Estrogen Receptor beta produces cell death in TCAM2 human seminoma cell line binding through Sp1 on the phosphatase and tensin homologue deleted from chromosome 10 (PTEN) promoter gene

Abstract

Testicular germ cell tumors of adults and adolescents (TGCTs) are the most common tumor in male. We focused on seminoma, by using the TCAM‐2 cell line, containing typical features of human seminoma. As both PTEN and estradiol (E2) appear to have an important role in the testis development and function, we evaluated a potential action of E2 on PTEN promoter gene. Increasing E2 concentrations were able to induce PTEN gene expression and transactivation. By transient trasfections, ChIP and EMSA assays, we evidenced the 5′‐flanking region of human PTEN gene important for E2‐responsiveness, the ERβ binding to the Sp1 regulates PTEN activity. The functional significance of the link between ERβ/PTEN was tested on cell viability, an increase in cell death was observed. The effect was abolished by trasfecting the TCAM2 cells with negative dominant of ERβ or by using mithramycin, confirming that the E2‐induced effect involves both ERβ and Sp1. E2 decreases AKT, while FHKR and BAD increased.
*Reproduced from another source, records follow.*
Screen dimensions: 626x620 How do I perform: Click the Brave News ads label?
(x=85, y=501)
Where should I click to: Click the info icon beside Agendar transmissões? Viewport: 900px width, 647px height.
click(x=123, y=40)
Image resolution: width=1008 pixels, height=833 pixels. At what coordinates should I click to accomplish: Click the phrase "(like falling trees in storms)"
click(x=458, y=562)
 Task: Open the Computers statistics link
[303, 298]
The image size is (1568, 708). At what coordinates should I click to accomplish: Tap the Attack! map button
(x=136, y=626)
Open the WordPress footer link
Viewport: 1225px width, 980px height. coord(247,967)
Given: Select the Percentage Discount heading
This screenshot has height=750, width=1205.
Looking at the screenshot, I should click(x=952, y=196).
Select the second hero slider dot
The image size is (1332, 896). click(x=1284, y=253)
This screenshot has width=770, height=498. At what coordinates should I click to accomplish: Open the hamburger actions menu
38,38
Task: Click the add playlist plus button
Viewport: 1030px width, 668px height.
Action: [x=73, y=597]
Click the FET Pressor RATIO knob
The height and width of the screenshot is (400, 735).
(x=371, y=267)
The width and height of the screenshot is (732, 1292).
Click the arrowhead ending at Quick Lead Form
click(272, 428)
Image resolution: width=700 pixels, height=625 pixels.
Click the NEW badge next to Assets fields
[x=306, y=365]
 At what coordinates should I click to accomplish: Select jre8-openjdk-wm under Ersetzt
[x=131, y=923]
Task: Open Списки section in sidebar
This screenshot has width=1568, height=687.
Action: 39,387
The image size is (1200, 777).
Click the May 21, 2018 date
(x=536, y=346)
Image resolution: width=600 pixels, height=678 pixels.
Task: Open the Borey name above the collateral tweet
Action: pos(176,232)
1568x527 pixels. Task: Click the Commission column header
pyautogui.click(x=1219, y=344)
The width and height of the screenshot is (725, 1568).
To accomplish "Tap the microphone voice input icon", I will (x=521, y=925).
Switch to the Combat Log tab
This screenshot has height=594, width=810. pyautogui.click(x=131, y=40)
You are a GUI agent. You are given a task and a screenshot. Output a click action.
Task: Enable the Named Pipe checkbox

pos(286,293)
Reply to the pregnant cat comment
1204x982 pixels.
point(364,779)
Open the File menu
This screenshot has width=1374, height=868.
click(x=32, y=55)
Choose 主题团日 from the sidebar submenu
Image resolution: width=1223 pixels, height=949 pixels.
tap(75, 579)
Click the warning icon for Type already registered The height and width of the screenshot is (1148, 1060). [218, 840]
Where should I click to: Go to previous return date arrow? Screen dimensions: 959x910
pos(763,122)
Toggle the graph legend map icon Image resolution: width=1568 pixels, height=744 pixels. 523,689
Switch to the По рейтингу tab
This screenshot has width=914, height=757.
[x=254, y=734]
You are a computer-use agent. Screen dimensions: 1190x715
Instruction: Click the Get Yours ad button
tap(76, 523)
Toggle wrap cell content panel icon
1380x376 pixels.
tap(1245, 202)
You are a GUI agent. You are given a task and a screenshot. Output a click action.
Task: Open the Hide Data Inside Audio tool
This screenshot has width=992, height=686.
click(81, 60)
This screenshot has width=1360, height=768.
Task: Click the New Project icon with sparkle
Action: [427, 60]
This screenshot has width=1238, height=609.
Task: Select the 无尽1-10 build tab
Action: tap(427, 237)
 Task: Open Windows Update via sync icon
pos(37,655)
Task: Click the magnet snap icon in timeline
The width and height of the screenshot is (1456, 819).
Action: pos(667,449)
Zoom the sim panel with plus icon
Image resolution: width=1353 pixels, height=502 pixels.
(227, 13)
The PI3K/AKT pathway is shared to the autophagy, and E2 increased autophagy‐related markers such as PI3III, Beclin 1, AMBRA and UVRAG. Our study suggesting a tumor suppressor role for the ERβ in human seminoma, indicates that the E2 induces cell death in TCAM2 mainly through autophagy, supporting estrogen‐dependency of human seminoma and candidating the ERβ‐ligands for a therapeutic use in the treatment of this pathological condition.